Laut dem CVP-Politiker ist es den Landwirten ein Anliegen, «zusammen mit den Imkern die natürlichen Grundlagen für die Bienen und damit für alle Insekten zu verbessern». Dazu zähle auch, den Aktionsplans Pflanzenschutz des Bundesrates erfolgreich umzusetzen. Dieser will beim Einsatz von Pflanzenschutzmitteln die Risiken halbieren und Alternativen zum chemischen Pflanzenschutz fördern.
Was kann ich gegen das Insektensterben tun?
- Den Garten natürlich und artenreich gestalten
- Keinen Steingarten oder Golfrasen anlegen
- Wildnis zulassen
- Nur zwei- oder dreimal im Jahr mähen. So erhält man eine bunte Wiese mit Blumen in allen Farben und vielen Schmetterlingen.
- Auf nächtliche Lichtquellen im Garten möglichst verzichten.

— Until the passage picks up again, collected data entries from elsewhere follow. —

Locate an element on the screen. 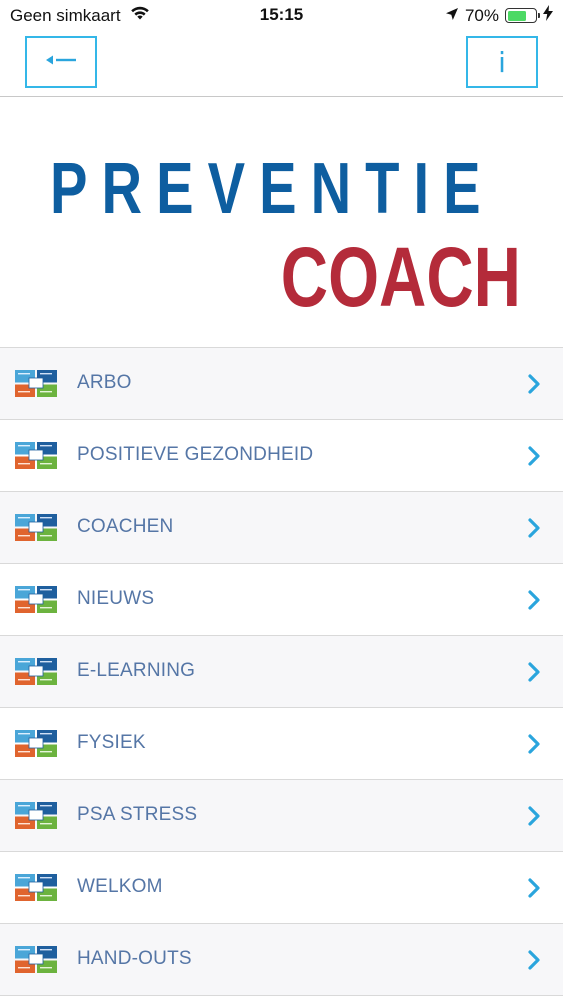 The height and width of the screenshot is (1000, 563). menu-item-label: POSITIEVE GEZONDHEID is located at coordinates (196, 454).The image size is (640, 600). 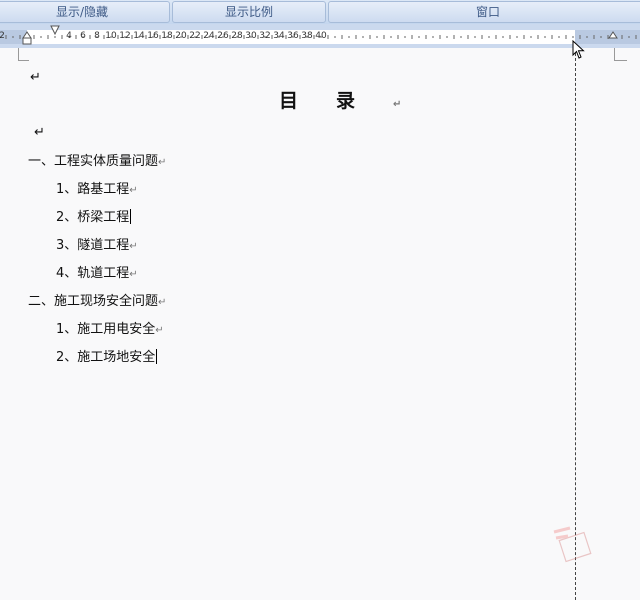 I want to click on toc-item-text: 1、路基工程, so click(x=93, y=190). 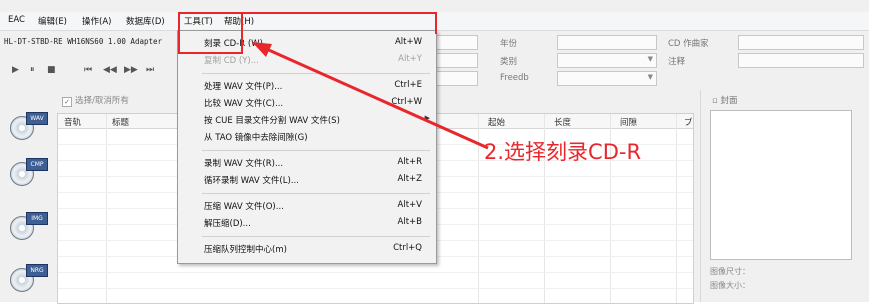 What do you see at coordinates (28, 127) in the screenshot?
I see `copy-wav-button: WAV` at bounding box center [28, 127].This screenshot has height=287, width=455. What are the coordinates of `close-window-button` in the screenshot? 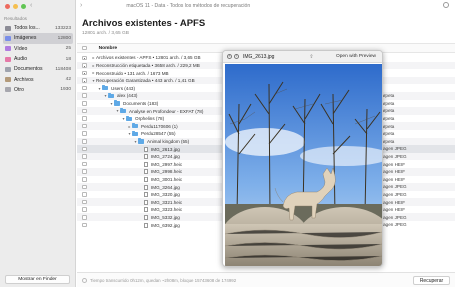 It's located at (8, 6).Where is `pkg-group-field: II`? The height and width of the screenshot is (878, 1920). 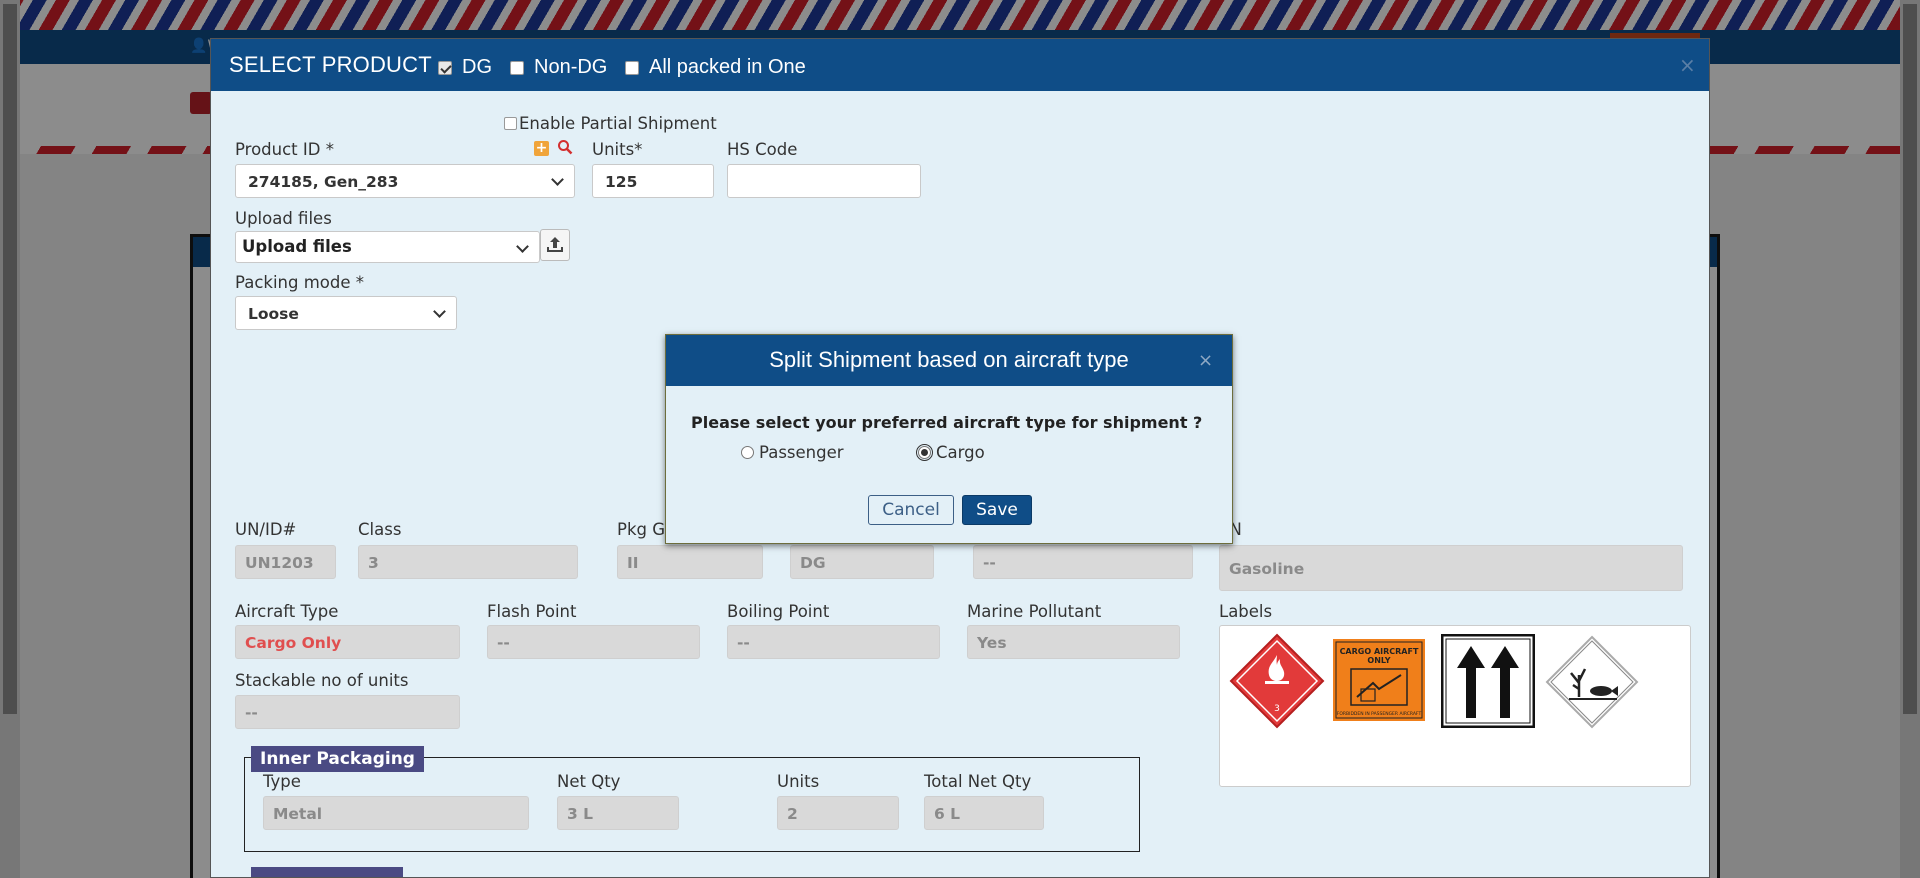
pkg-group-field: II is located at coordinates (690, 562).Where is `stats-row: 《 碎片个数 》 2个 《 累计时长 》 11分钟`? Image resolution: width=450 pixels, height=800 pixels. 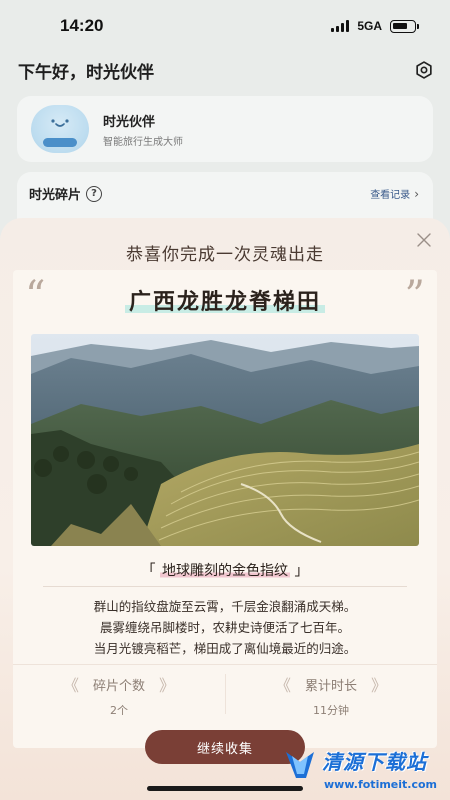
stats-row: 《 碎片个数 》 2个 《 累计时长 》 11分钟 is located at coordinates (225, 695). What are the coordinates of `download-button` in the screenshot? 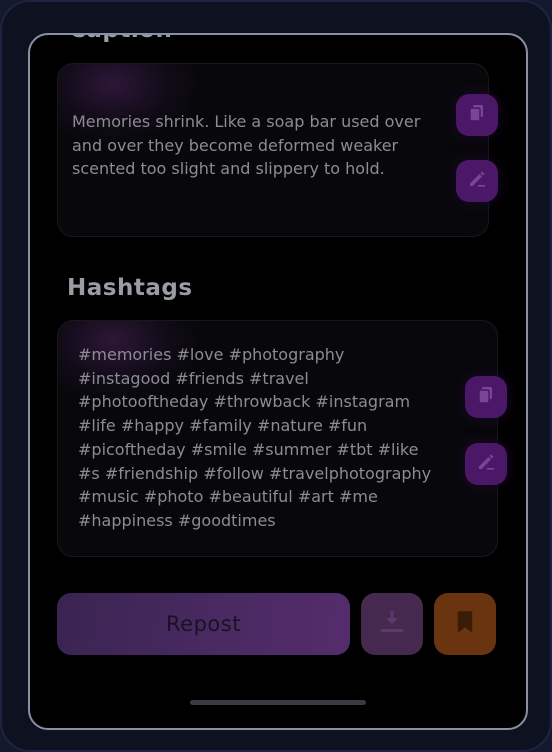 It's located at (392, 624).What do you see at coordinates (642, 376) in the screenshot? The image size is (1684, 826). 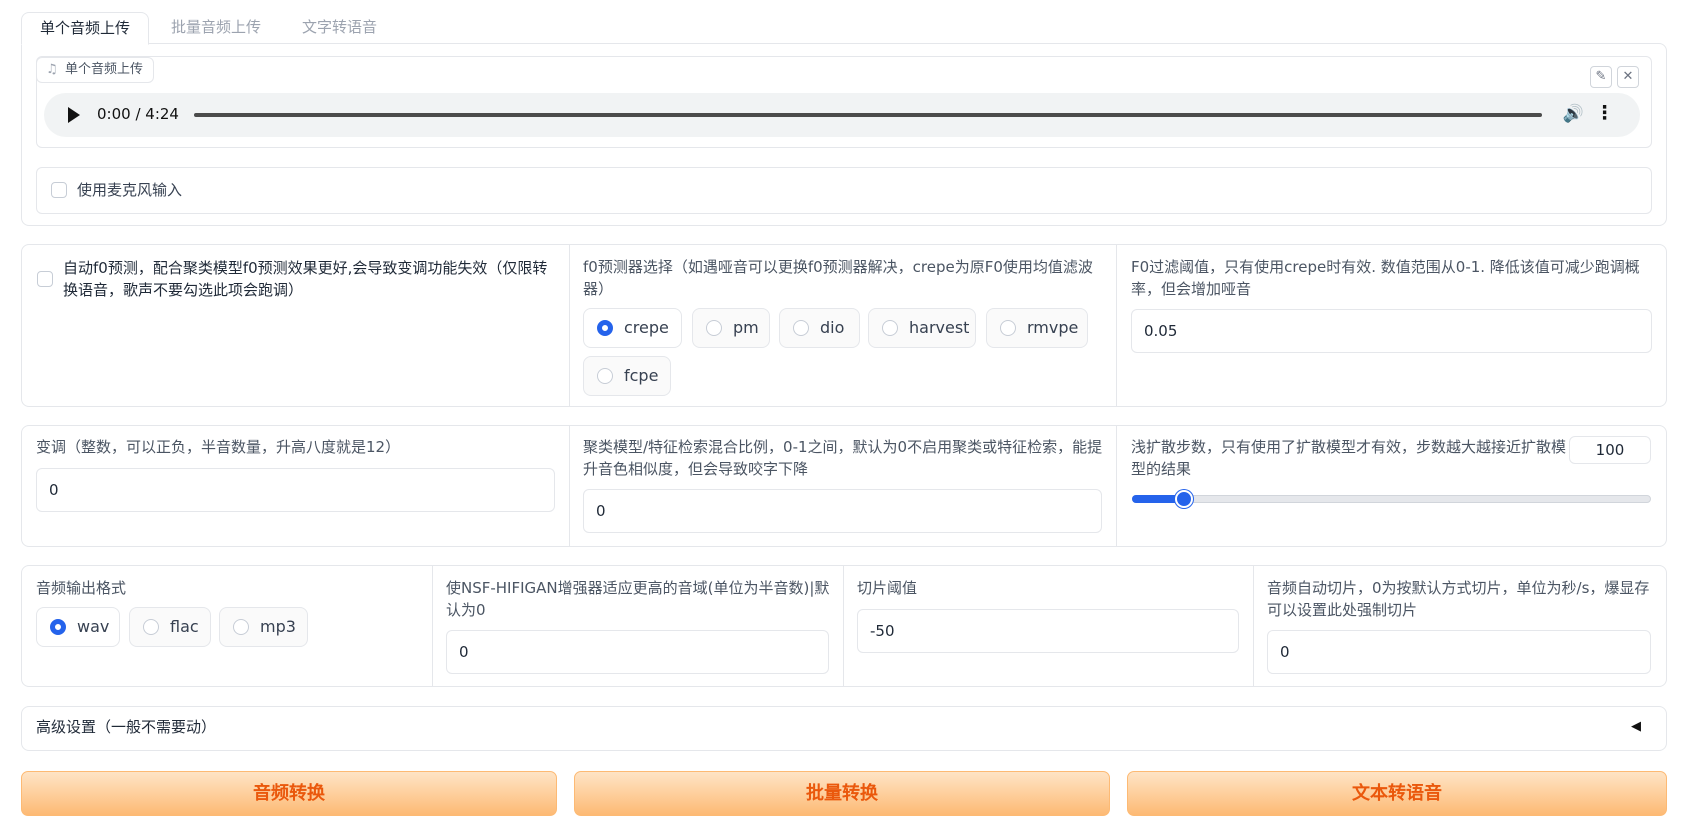 I see `option-label: fcpe` at bounding box center [642, 376].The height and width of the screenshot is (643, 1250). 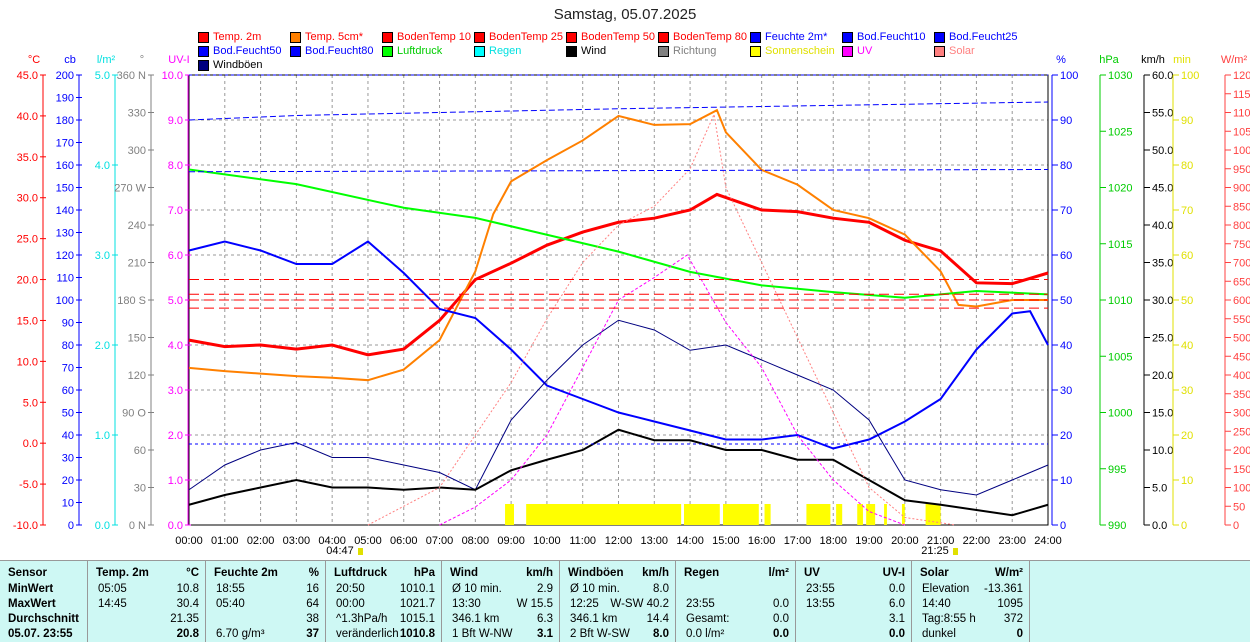 What do you see at coordinates (44, 574) in the screenshot?
I see `table-header: Sensor` at bounding box center [44, 574]. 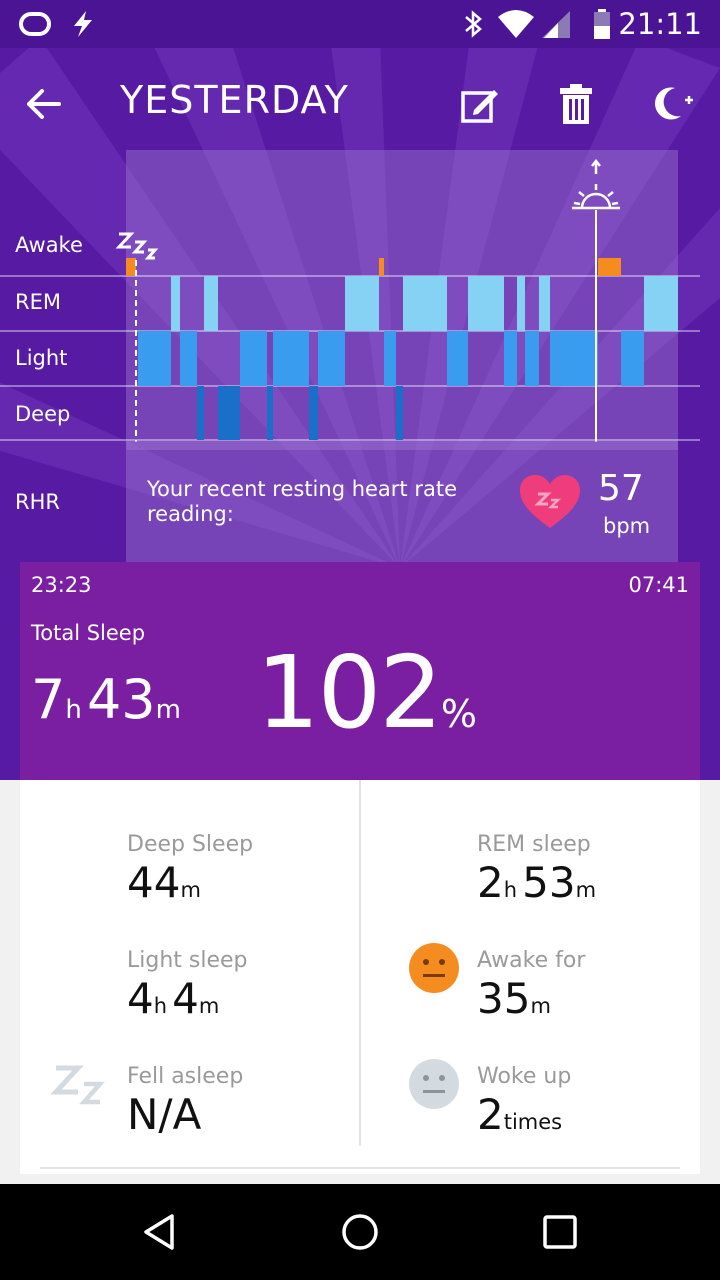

- Auch nervige Wespen und Bienen nicht töten. Denn als Bestäuber vieler verschiedener Pflanzen sind Wespen und Bienen sehr wichtige Nützlinge.
- Insekten fördern etwa mit Wildbienenhäuschen oder Erdhaufen im Garten.
- Das Dach begrünen
- Die Kinder so erziehen, dass sie in der Natur einen Wert sehen.
- Den Kindern im Frühling einen Blumenkübel und eine Kürbispflanze schenken, damit sie lernen, Verantwortung für ihre Pflanze zu übernehmen und wissen, wie die Natur funktioniert.
Die Tipps stammen von Biologe Volker Mosbrugger und Johannes Jenny, Geschäftsführer von Pro Natura Aargau.